--- Provided passage ---
A successfully registered event sink directs management requests (Renew, GetStatus, Unsubscribe) to the subscription manager endpoint using the previously received subscription ID. The subscription manager endpoint address was returned as part of the subscription response in the first place.
The actual event sink (application) emits notification messages through the JBossWS-Eventing module. JBossWS-Eventing dispatches the notification to any subscriber endpoint that is registered with a particular event source.s
Besides notifications JBossWS-Eventing may emit lifecycle events at any time, i.e. to inform an event sink that a subscription was canceled. This can be the case when the subscription expired or the event source was undeployed.

--- Problems to work on ---
• A. Rewrite the paragraph of the JBossWS-Eventing passage that begins "A successfully registered event sink" as a short bulleted list, keeping its main facts.
• B. Carry the JBossWS-Eventing passage forward from its final sentence with the next paragraph.

--- Stored data entries ---
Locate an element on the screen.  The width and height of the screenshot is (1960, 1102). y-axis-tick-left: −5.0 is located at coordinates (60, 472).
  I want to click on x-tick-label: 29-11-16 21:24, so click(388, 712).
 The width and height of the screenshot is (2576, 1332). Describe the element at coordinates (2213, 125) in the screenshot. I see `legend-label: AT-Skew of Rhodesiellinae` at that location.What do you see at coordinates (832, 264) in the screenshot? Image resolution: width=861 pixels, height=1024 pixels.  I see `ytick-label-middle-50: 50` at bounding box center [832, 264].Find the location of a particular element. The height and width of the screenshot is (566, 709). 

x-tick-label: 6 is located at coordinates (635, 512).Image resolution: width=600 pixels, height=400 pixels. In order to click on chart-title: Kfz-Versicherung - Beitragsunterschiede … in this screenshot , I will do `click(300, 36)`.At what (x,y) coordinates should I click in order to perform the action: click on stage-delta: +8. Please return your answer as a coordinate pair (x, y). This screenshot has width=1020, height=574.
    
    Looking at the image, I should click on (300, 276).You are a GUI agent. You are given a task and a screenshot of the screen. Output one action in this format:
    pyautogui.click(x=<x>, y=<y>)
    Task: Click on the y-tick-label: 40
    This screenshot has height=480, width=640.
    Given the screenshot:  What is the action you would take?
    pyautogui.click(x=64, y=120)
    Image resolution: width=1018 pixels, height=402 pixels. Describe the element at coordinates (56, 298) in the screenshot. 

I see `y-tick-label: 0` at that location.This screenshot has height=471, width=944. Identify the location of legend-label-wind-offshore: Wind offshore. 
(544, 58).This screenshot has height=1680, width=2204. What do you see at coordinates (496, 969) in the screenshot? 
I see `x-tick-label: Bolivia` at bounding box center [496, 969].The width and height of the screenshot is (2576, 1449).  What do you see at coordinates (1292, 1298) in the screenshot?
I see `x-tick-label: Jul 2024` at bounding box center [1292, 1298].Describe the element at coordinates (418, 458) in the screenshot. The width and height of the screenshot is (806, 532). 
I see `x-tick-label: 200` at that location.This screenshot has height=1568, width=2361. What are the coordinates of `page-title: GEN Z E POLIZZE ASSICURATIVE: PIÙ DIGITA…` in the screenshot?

--- Task results ---
• A.
- A registered event sink sends management requests (Renew, GetStatus, Unsubscribe) to the subscription manager endpoint.
- Each request uses the subscription ID the sink received earlier.
- The subscription manager endpoint address came back in the subscription response.

• B.
It is the users responsibilty to supply the web service endpoints (EventSourceEndpoint, SubscriptionManagerEndpoint) that are required for a complete event source deployment. Fortunatly JBossWS-Eventing already ships with a implementation that can be used right away. All that's left todo is packaging of standard JSR-109 deployment archive that includes the event source specific WSDL and points to the JBossWS-Eventing endpoint implementations.
The relevant steps are:
Create a custom WSDL that describes your event source, in respect to the notification schema (1) and the fact that is actually contains an event source port (2)
Use the JBossWS SEI (3) and endpoint (4) implementations (webservices.xml, web.xml).